## start Text provided

Produces "struct" code like this:

[FlatBufferStruct]
        [System.Runtime.CompilerServices.CompilerGenerated]
        public partial class Vector2
            : object
        {
            public Vector2()
            {
                checked
                {
                    this.OnInitialized(null);
                }
            }

#pragma warning disable CS8618
            protected Vector2(FlatBufferDeserializationContext context)
            {
                checked
                {
                }
            }

#pragma warning restore CS8618
            public Vector2(Vector2 source)
            {
                checked
                {
                    this.x = FlatSharp.Compiler.Generated.CloneHelpers_f062897219dd458591c35871e16c5150.Clone(source.x);
                    this.y = FlatSharp.Compiler.Generated.CloneHelpers_f062897219dd458591c35871e16c5150.Clone(source.y);
                    this.OnInitialized(null);
                }
            }

            partial void OnInitialized(FlatBufferDeserializationContext? context);

            protected void OnFlatSharpDeserialized(FlatBufferDeserializationContext? context) => this.OnInitialized(context);

            [FlatBufferItemAttribute(0)]
            public virtual System.Single x { get; set; }

            [FlatBufferItemAttribute(1)]
            public virtual System.Single y { get; set; }

        }

This generates code where each of the structs [Vector2, Vector3, Vector4] are c# class objects.

These arrays can each be 20000 items. When they arrays of structs that can be a single allocation. When they are arrays of classes it bogs down the GC pretty hard.

What should I be doing here to work around this? Am I missing something that lets me treat the structs as structs?

Also here is a screen shot from profiling. image

jamescourtney commented 3 years ago

So, I did at one point prototype and build value-type structs, but benchmarks were actually in favor of the class-based approach, so I abandoned that branch. I'm happy to revive it at some point if there is a demonstrable reason to add all of that complexity.

One thing that immediately jumps out to me is that you're using Greedy deserialization. That will definitely put a lot of GC pressure on your application, especially if your vectors are large. Have you tried using Lazy or PropertyCache? Those should amortize the GC hit more evenly.

## end Text provided
## start Given material

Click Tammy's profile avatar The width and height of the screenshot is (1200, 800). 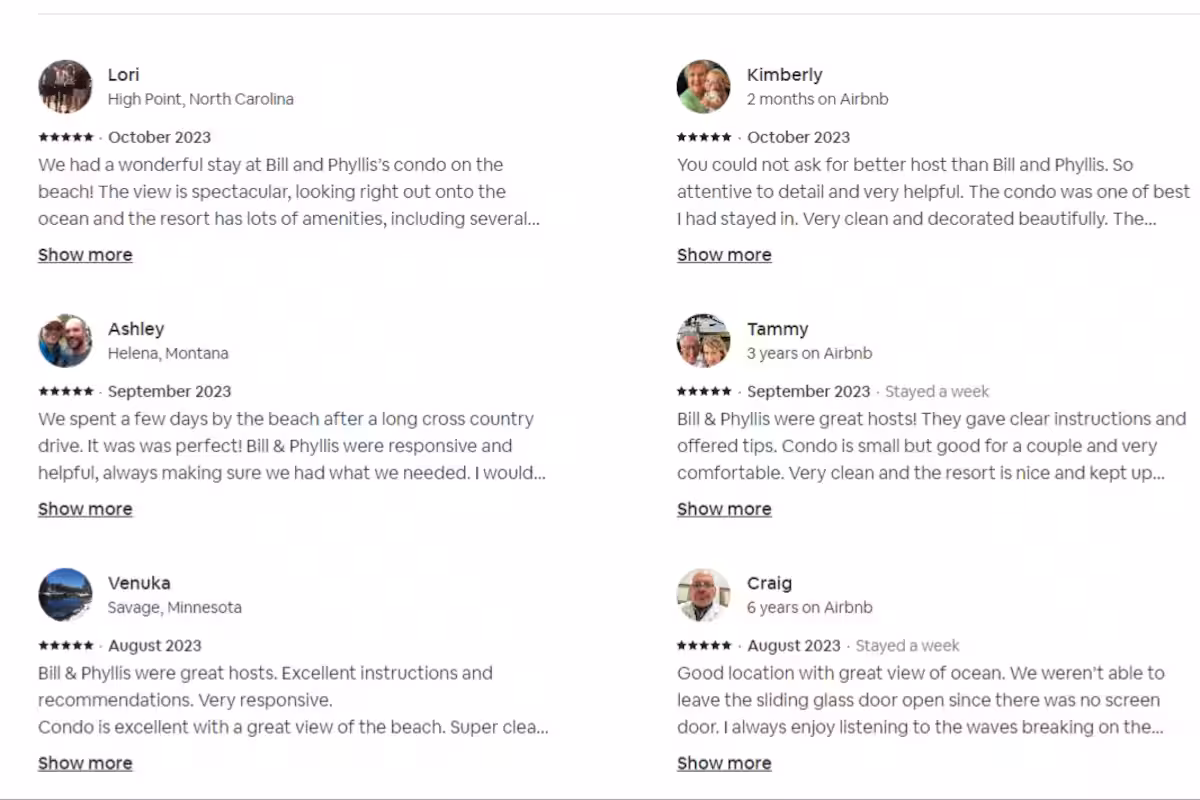click(x=703, y=340)
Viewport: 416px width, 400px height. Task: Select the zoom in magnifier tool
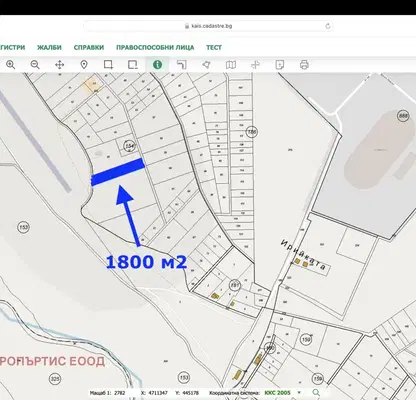click(x=11, y=65)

## end Given material

#### Problems
[A] Print the passage of the FlatSharp thread starting with "Also here is" and going on through "of that complexity.".
[B] Name every deserialization mode mentioned in the FlatSharp thread.
The material is separate from the FlatSharp thread.

#### Full solutions
[A]
Also here is a screen shot from profiling. image

jamescourtney commented 3 years ago

So, I did at one point prototype and build value-type structs, but benchmarks were actually in favor of the class-based approach, so I abandoned that branch. I'm happy to revive it at some point if there is a demonstrable reason to add all of that complexity.

[B] Greedy, Lazy, PropertyCache